## Data provided
..............................

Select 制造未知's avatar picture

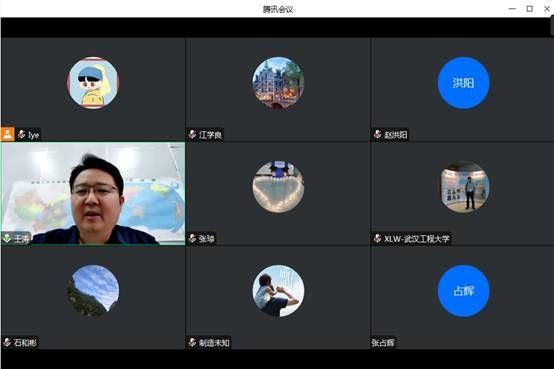point(278,291)
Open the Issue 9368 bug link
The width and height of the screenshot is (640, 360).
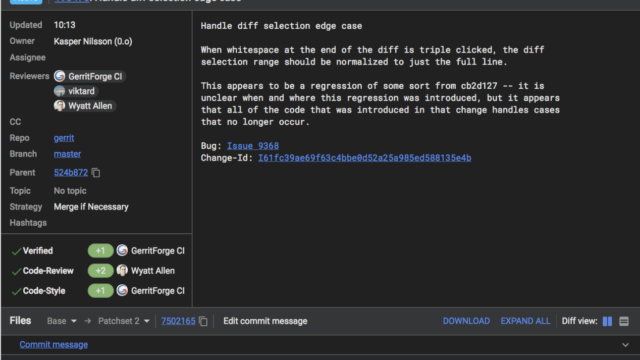coord(253,146)
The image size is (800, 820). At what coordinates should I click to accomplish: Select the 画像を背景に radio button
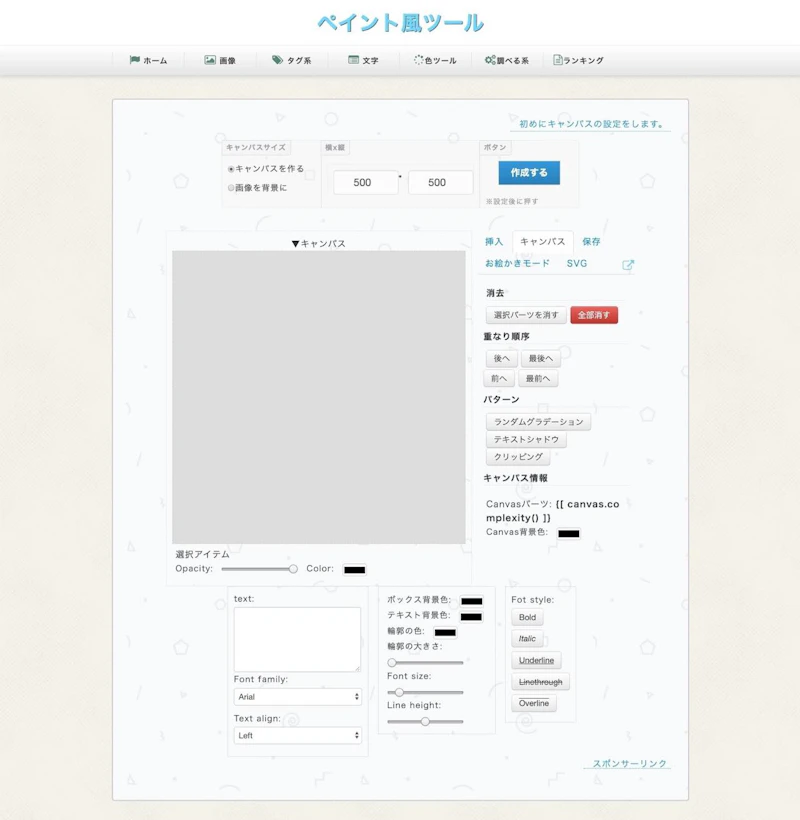(x=231, y=188)
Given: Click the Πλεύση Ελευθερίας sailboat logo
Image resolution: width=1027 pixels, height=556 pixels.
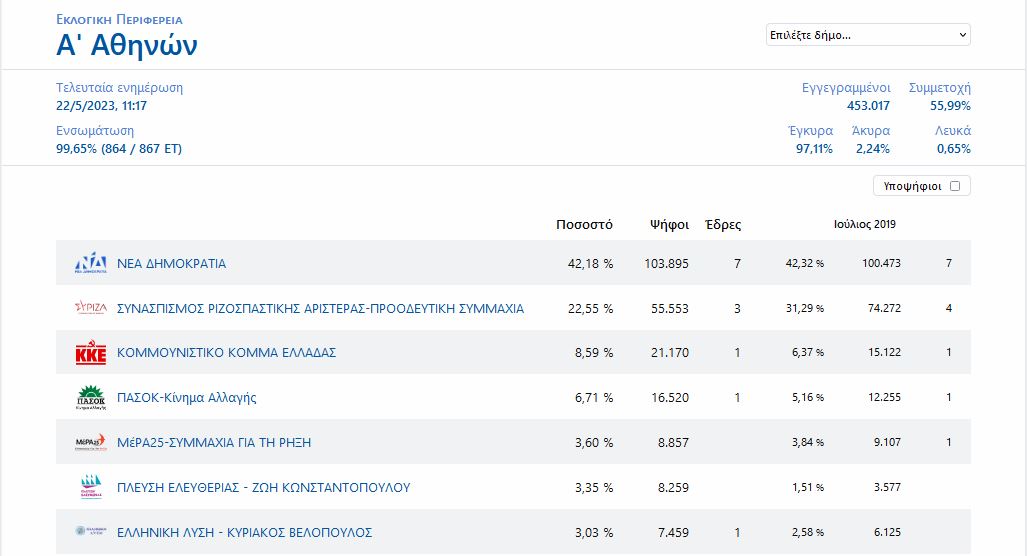Looking at the screenshot, I should [91, 488].
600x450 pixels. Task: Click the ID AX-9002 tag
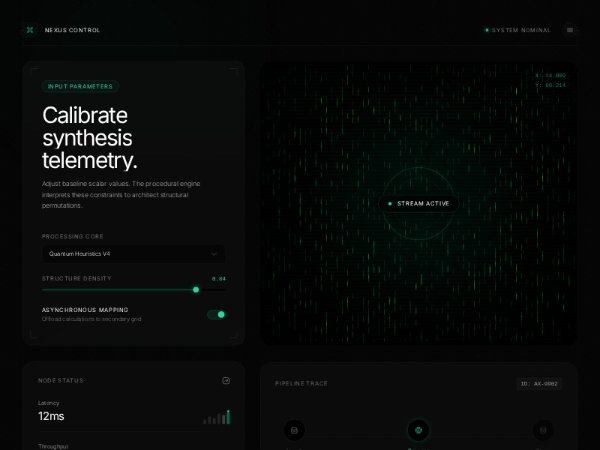[x=538, y=383]
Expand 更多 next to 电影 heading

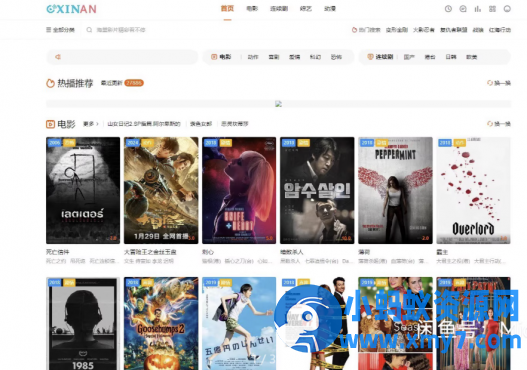click(x=91, y=124)
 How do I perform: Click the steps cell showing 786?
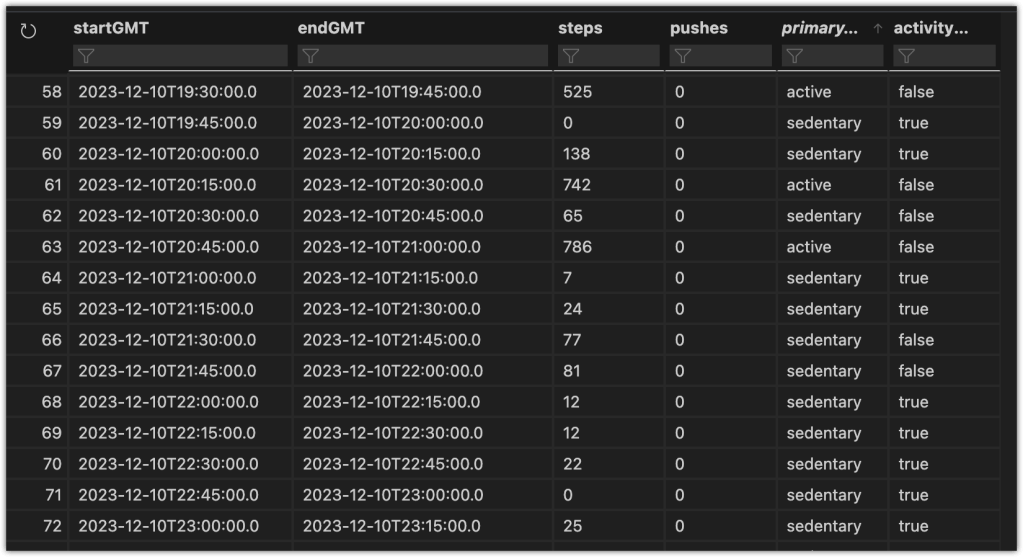[x=577, y=247]
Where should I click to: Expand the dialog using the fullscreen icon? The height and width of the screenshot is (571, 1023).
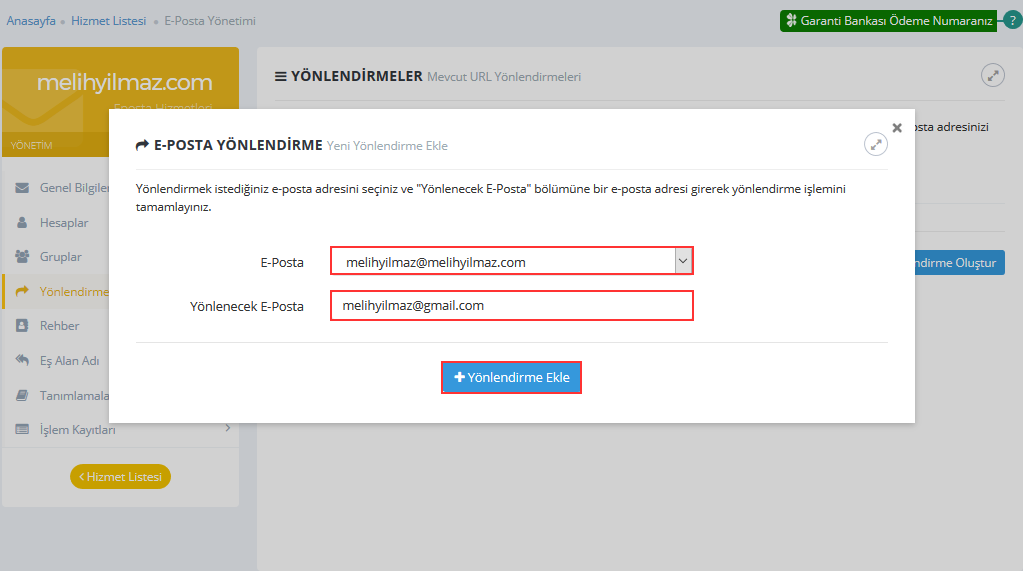pyautogui.click(x=876, y=144)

..............................

## Task item
Reproduce everything above exactly, images excluded.

## Response
Select 制造未知's avatar picture

point(278,291)
Open the Issue 9368 bug link
The width and height of the screenshot is (640, 360).
coord(253,146)
The image size is (800, 820). At what coordinates should I click to accomplish: Select the 画像を背景に radio button
(x=231, y=188)
Given: Click the Πλεύση Ελευθερίας sailboat logo
Image resolution: width=1027 pixels, height=556 pixels.
Looking at the screenshot, I should [91, 488].
600x450 pixels. Task: Click the ID AX-9002 tag
[x=538, y=383]
Expand 更多 next to 电影 heading

click(x=91, y=124)
 How do I perform: Click the steps cell showing 786?
[x=577, y=247]
Where should I click to: Expand the dialog using the fullscreen icon? The height and width of the screenshot is (571, 1023).
pyautogui.click(x=876, y=144)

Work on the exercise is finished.